## [EXCERPTED PASSAGE]
--
“Eat food. Not much. Mainly plants.” Or – eating your way through the election manifestos

The title of the blog comes from Michael Pollan and is pretty good, you have to admit. I’ve been inspired By Michal Pollan for a long time. Though some of his books on food industry seem a bit far way from our every day life, there are such a lot of parallels and they really make you think (see for instance: The Omnivore’s Dilemma, In Defense of Food or Cooked: A natural history of transformation). My favorite book of Michael Pollan’s however is his “Food Rules”, beautifully illustrated By Maire Kalman. (for the whole story and more info, see: http://michaelpollan.com/)


One of my favorite rules: “Eat Animals that have themselves eaten well”. Easy to agree, isn’t it?

Another favorite is “Don’t eat anything your great grandmother wouldn’t recognize as food”. Though we might as well make it “grandmother”, don’t you think?

In my last blog I was musing on a recent visit to Paris whilst also reminiscing over a much earlier visit in 1988. As we have become increasingly consumed with food and all of the issues related to it, it is clear that food is, in itself, now a highly political issue. In 1988 only the most enlightened had heard about ‘the politics of food’ and animal rights were given very little attention, in France as elsewhere. Today the situation has changed completely. People now pay much more attention to (and money on) what they eat, believing that there is inherent value in what you eat. The most ethically upright have long been the vegetarians, though, unfortunately, I am incapable of such unselfishness. Sure we had read our Peter Singer’s (http://en.wikipedia.org/wiki/Animal_Liberation_(book), already in the 1980s, but vegetarians were few and far between and finding proper vegetarian food outside the main urban centres  in Finland was nearly impossible. Living in Turku, we were lucky: Verso, one of the first vegetarian restaurants in Finland used to be our local when at university. Such a shame that despite the global megatrend of vegetarian ideology, the restaurant closed in 2003!
--
## [WHAT YOU WILL DO]
• A. Summarize the blog post in two sentences.
• B. Repeat word for word the part of the blog post between "One of my favorite" and "don’t you think?", inclusive.
The material after this blog post has nothing to do with it.

## [RECORDS]
--
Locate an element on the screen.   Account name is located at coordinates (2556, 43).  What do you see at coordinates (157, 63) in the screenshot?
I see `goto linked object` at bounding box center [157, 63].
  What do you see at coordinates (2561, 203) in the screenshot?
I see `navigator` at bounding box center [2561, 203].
--
## [ANSWERS TO THE TASKS]
• A. The author, long inspired by Michael Pollan, names favorites from his "Food Rules," such as "Eat Animals that have themselves eaten well." The author says food is now a highly political issue, unlike in 1988, and recalls how hard vegetarian food was to find outside Finland's main urban centers in the 1980s, regretting that Verso, an early vegetarian restaurant in Turku, closed in 2003.

• B.
One of my favorite rules: “Eat Animals that have themselves eaten well”. Easy to agree, isn’t it?

Another favorite is “Don’t eat anything your great grandmother wouldn’t recognize as food”. Though we might as well make it “grandmother”, don’t you think?